Joseph Louis Gay-Lussac
Gay-Lussac, Joseph Louis (1778-1850), a French chemist and physicist. The formulation of Gay-Lussac's Law (1808) was an important step toward the discovery of fundamental properties of gases. Gay-Lussac had also independently discovered Charles' Law in 1802. In 1804 he ascended to 23,000 feet (7,000 m) in a balloon, to study the effect of magnetism in the upper atmosphere.
In 1808 Gay-Lussac, working with Louis Jacques Thenard, isolated boron. Gay-Lussac discovered cyanogen in 1809. In 1815 he proved that prussic acid contains hydrogen and not oxygen. This completed the downfall of Lavoisier's theory that all acids contain oxygen.

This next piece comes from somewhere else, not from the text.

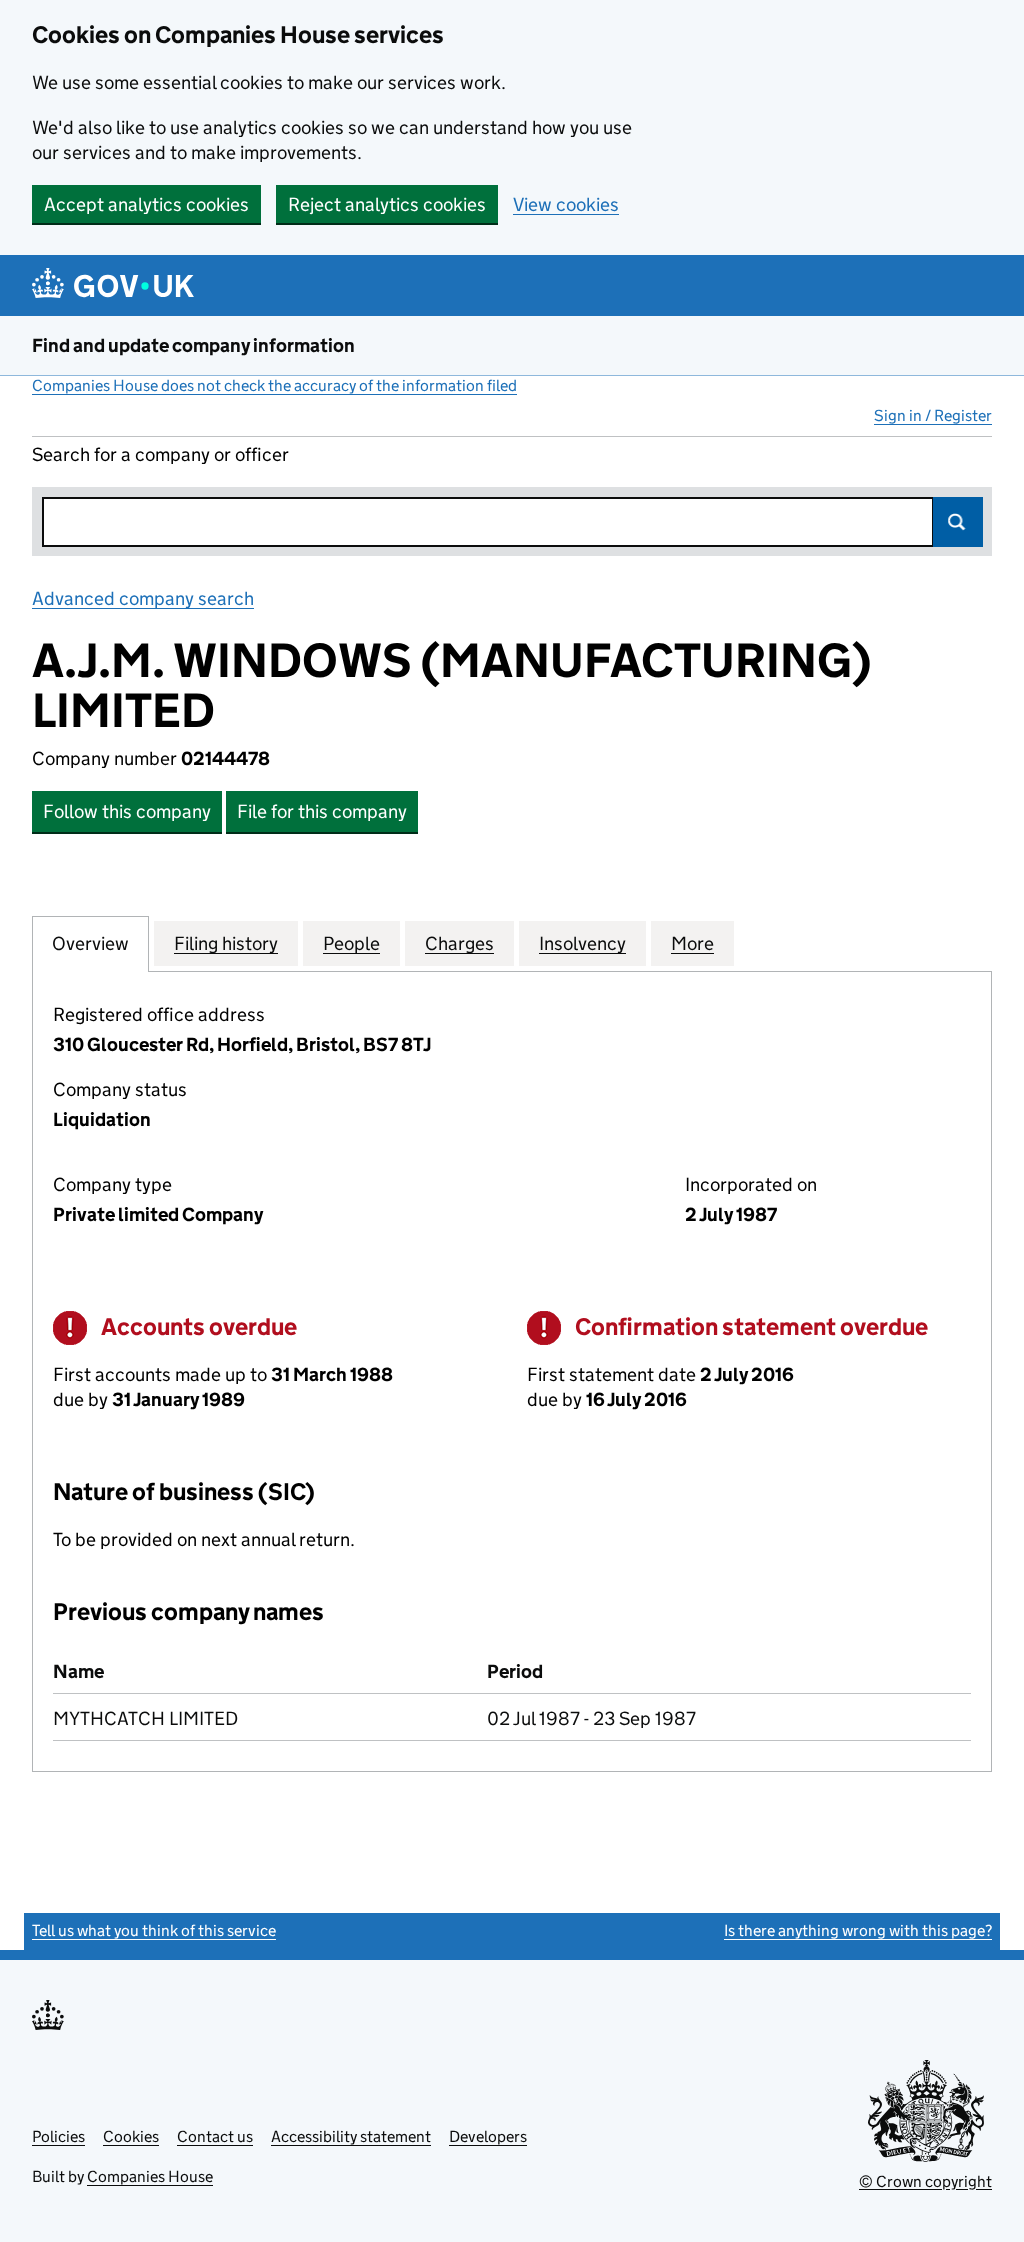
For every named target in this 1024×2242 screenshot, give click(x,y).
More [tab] (692, 943)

Gay-Lussac attended the cole Polytechnique in Paris, 1797-1800, and was made a professor of chemistry at the school in 1809. He was also a professor at the Sorbonne, 1808-32, and at the Botanical Garden after 1832. He was made a member of the French Academy in 1806 and was elected to the Chamber of Deputies in 1831.
Gay-Lussac's Law states:
When gases combine, their relative combining volumes and the volume of the product, if it is a gas, can be expressed by small, whole numbers.
This law led directly to the formulation of Avogadro's Law.